Montgomery has let Mr. Coulter in on numerous IPOs. In one case, according to a former Montgomery broker, Mr. Coulter, his family and business associates were allocated as much as 15,000 shares of President Riverboat, a Davenport, Iowa, casino company whose IPO Montgomery handled. The broker says the shares were flipped for Mr. Coulter for a quick profit on the first trading day.
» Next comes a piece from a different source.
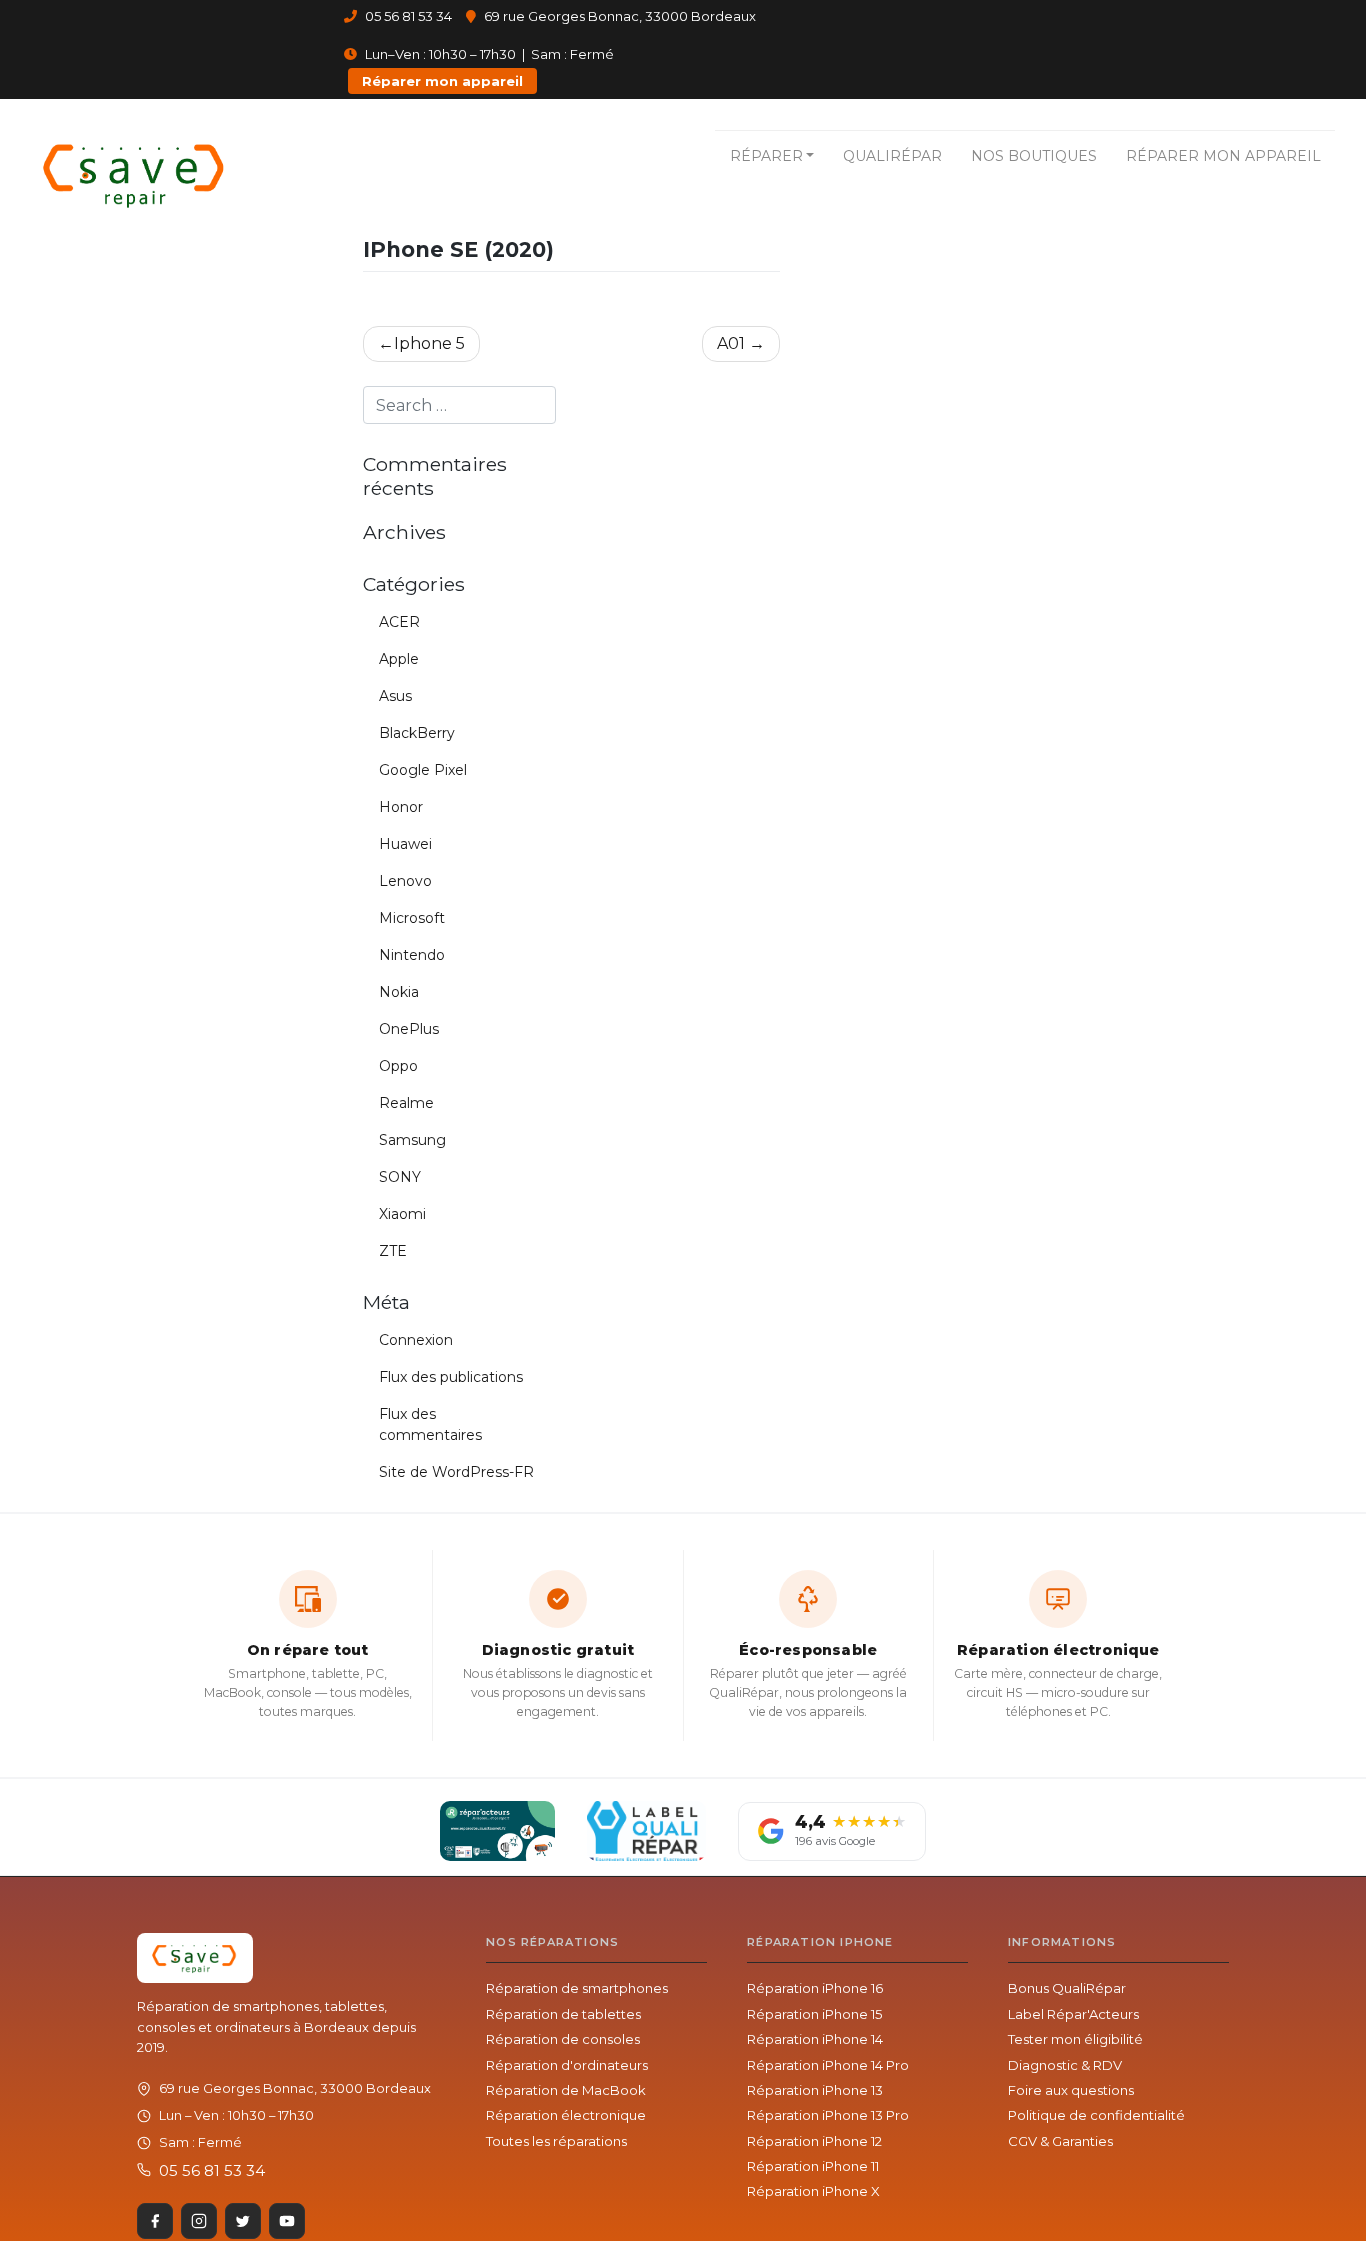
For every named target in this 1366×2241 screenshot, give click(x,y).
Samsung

"How do you know that?" Mr. Coulter demanded, when asked about it. "It's a private matter. I don't know if I got that or not." Two weeks later, he called back to say his personal President Riverboat allocation was 1,500 shares, not 15,000. "He had no control over the shares allocated to the individual family-member accounts," says Mr. Coulter's assistant, Christopher Wettig.
Mr. Coulter says he has a discretionary brokerage account at Montgomery but doesn't get "an inordinate amount of IPOs." He has received "1,000 or 1,500 shares of an IPO," he says, but "can't remember getting as many as 15,000 except in one instance, and it wasn't Riverboat."
Mr. Coulter says his firm continues to tap Montgomery because of a longstanding relationship. "They handled our IPO at a time that other investment-banking firms of their stature wouldn't take us public," he says.
Thomas Weisel, chairman of NationsBanc Montgomery Securities, says, "We do allocate IPOs, hot or otherwise, to our better clients. But they're not postdated," or allocated after the stock has started trading. He says there is "zero" tie between the allocations and subsequent corporate-finance activity handled by Montgomery, adding: "What we do with Jamie Coulter for his private account is only information between him and his counterpart at Montgomery."
Cayre's Shares
Occasionally, spats break out over spin shares. Mr. Cayre of GT Interactive Software got into one with Robertson Stephens before GT went public. New York-based GT was majority-owned by Mr. Cayre and his family, with significant minorities held by others, including venture capitalists. Mr. Cayre, its founder, had a commitment from Robertson Stephens for 100,000 shares of the Pixar IPO, and he was livid when the investment bank tried to pull back from the allotment at the 11th hour.
Mr. Cayre yelled at Mr. Robertson: "What kind of bank are you? How can I trust you? I expect every single share." He threatened to steer his business elsewhere if Robertson Stephens didn't play ball.
"I think I remember that," Mr. Robertson says. He concedes there was internal opposition to such a big Pixar allocation.
Actually, Mr. Cayre says, he wanted even more than the 100,000-share allocation. He says he tried to pry additional Pixar shares from Robertson Stephens for his children. He didn't get them.
But there are other deals. Over the years, the video-game CEO figures, investment banks have let him in, personally, on roughly 400 initial public offerings. "Every banker has given me great IPOs," he says.